**DATASET ENTRIES**.
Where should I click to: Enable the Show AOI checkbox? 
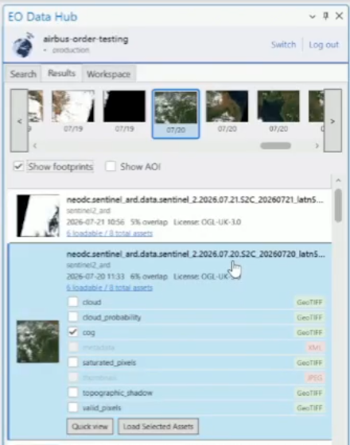[111, 166]
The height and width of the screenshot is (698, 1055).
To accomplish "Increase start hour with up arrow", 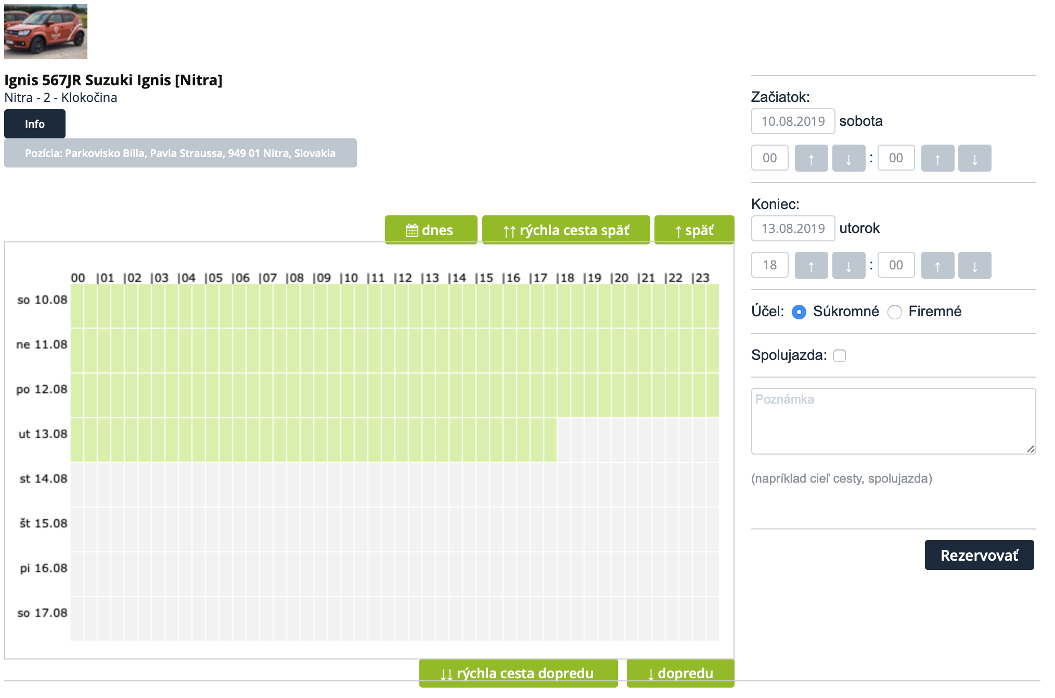I will (x=811, y=158).
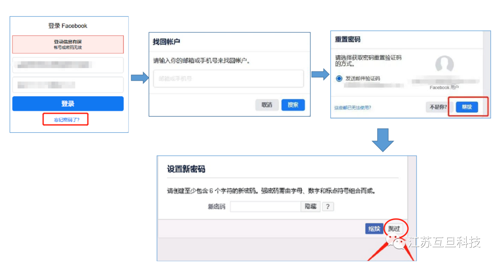Select the 发送邮件验证码 radio option

339,78
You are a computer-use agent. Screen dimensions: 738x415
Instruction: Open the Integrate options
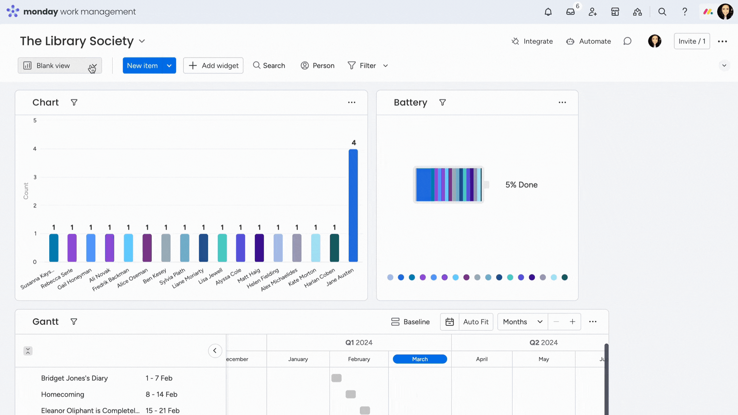pyautogui.click(x=532, y=41)
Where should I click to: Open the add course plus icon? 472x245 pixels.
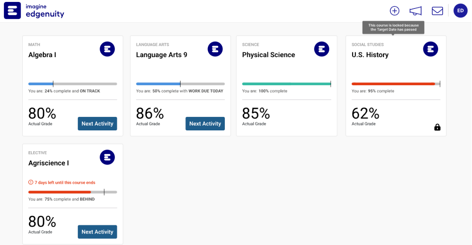point(394,10)
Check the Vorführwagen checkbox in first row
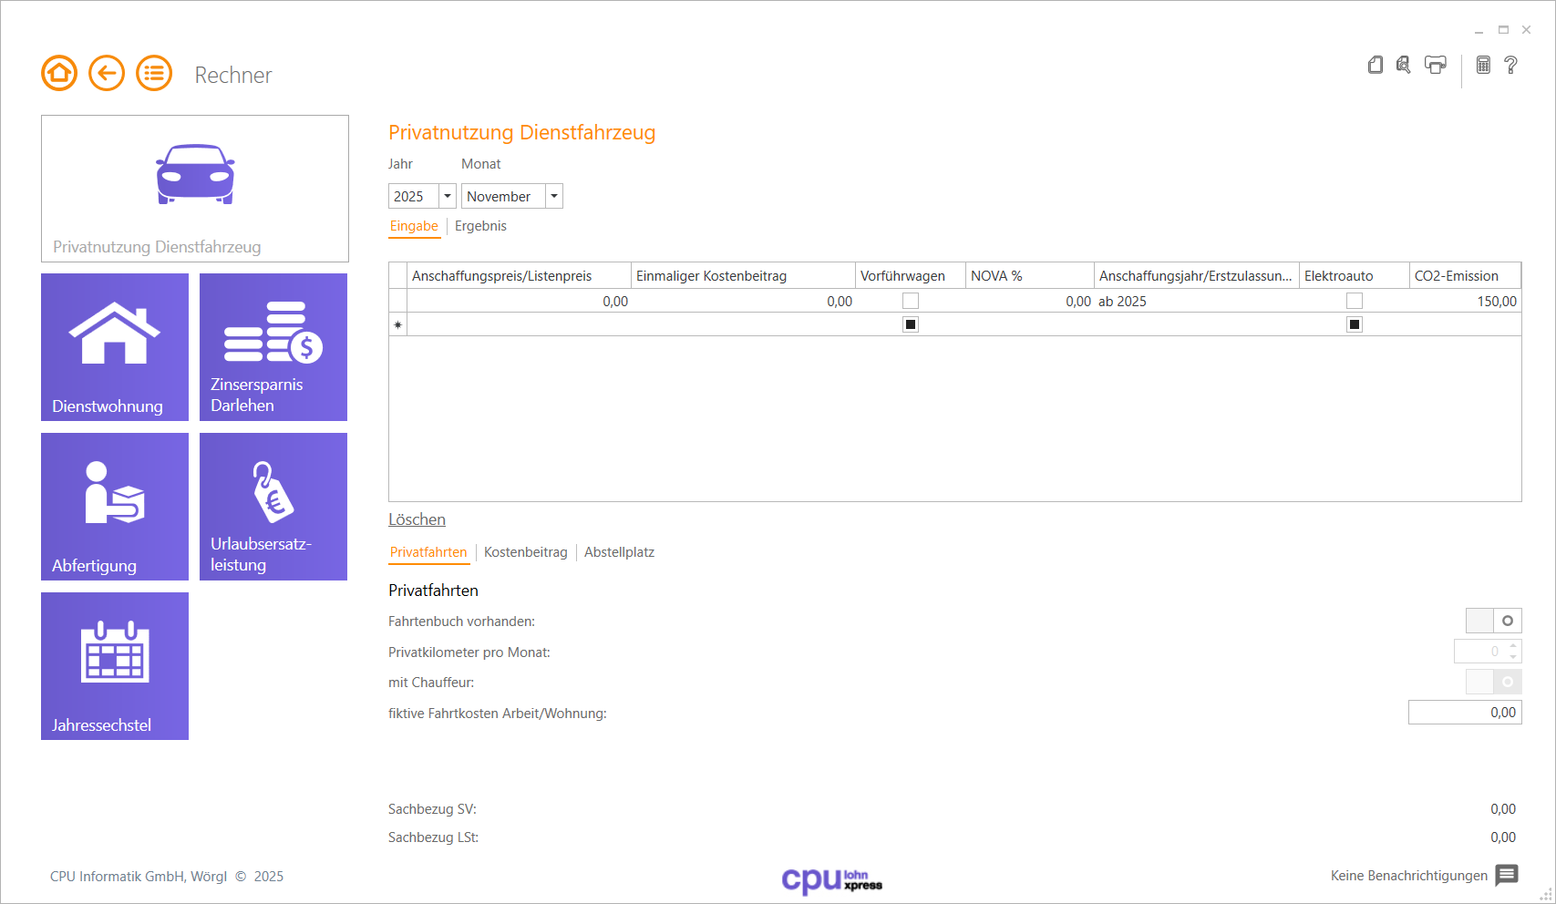Image resolution: width=1556 pixels, height=904 pixels. tap(911, 301)
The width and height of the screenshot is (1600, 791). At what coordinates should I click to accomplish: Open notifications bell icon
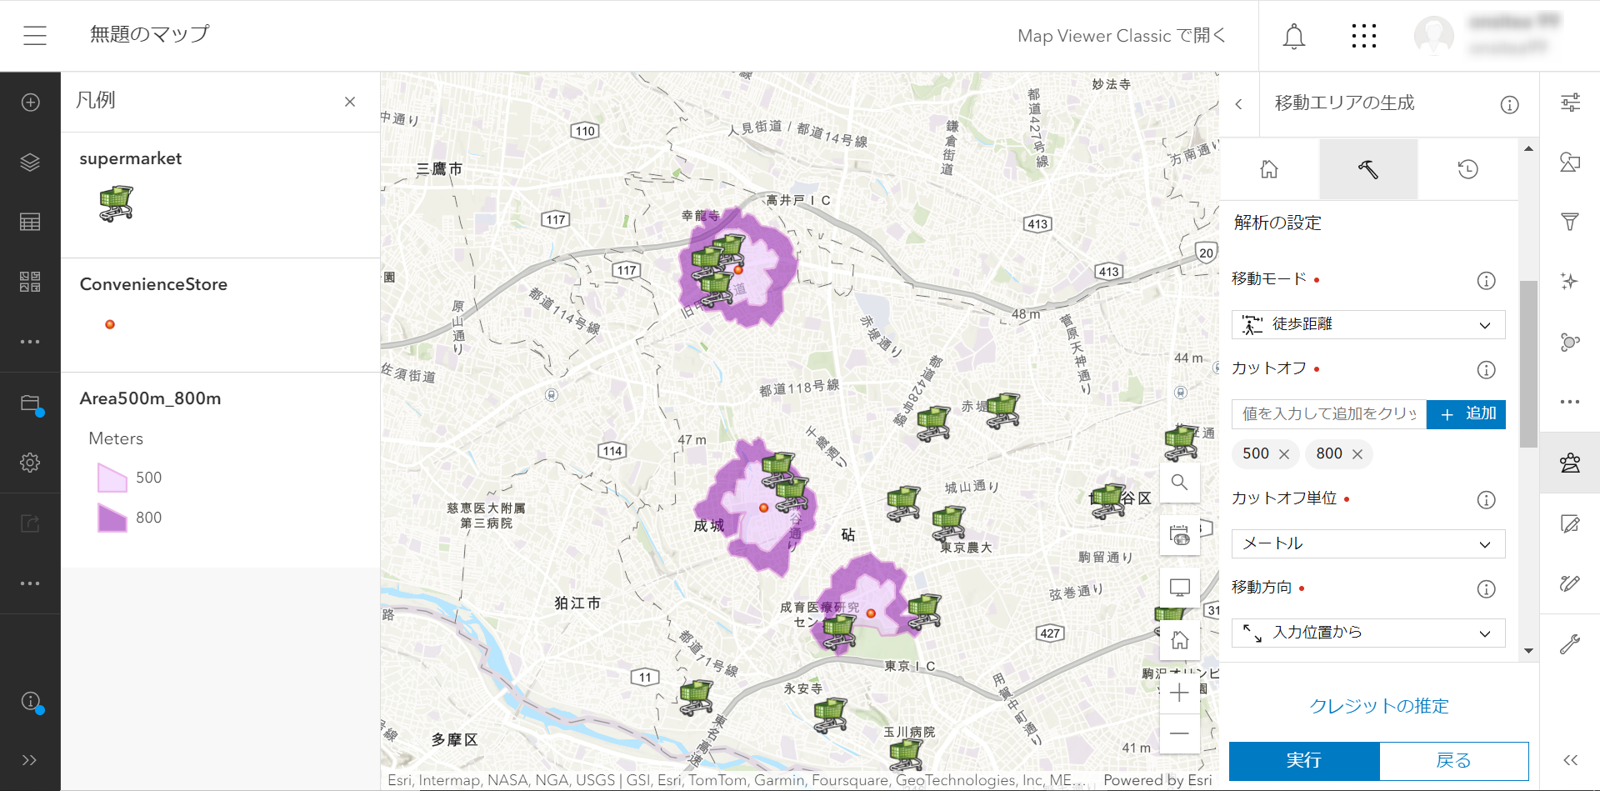(x=1293, y=37)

**WHAT YOU NEED TO DO**. Reproduce the data verbatim, from the line containing "Where should I click to: Open" through the end of the data, inclusive, and omit the pictures.

**SOLUTION TO THIS PROBLEM**.
Where should I click to: Open the add course plus icon? 472x245 pixels.
point(394,10)
Check the Vorführwagen checkbox in first row
Image resolution: width=1556 pixels, height=904 pixels. tap(911, 301)
The width and height of the screenshot is (1600, 791). At what coordinates should I click to accomplish: Open notifications bell icon
(x=1293, y=37)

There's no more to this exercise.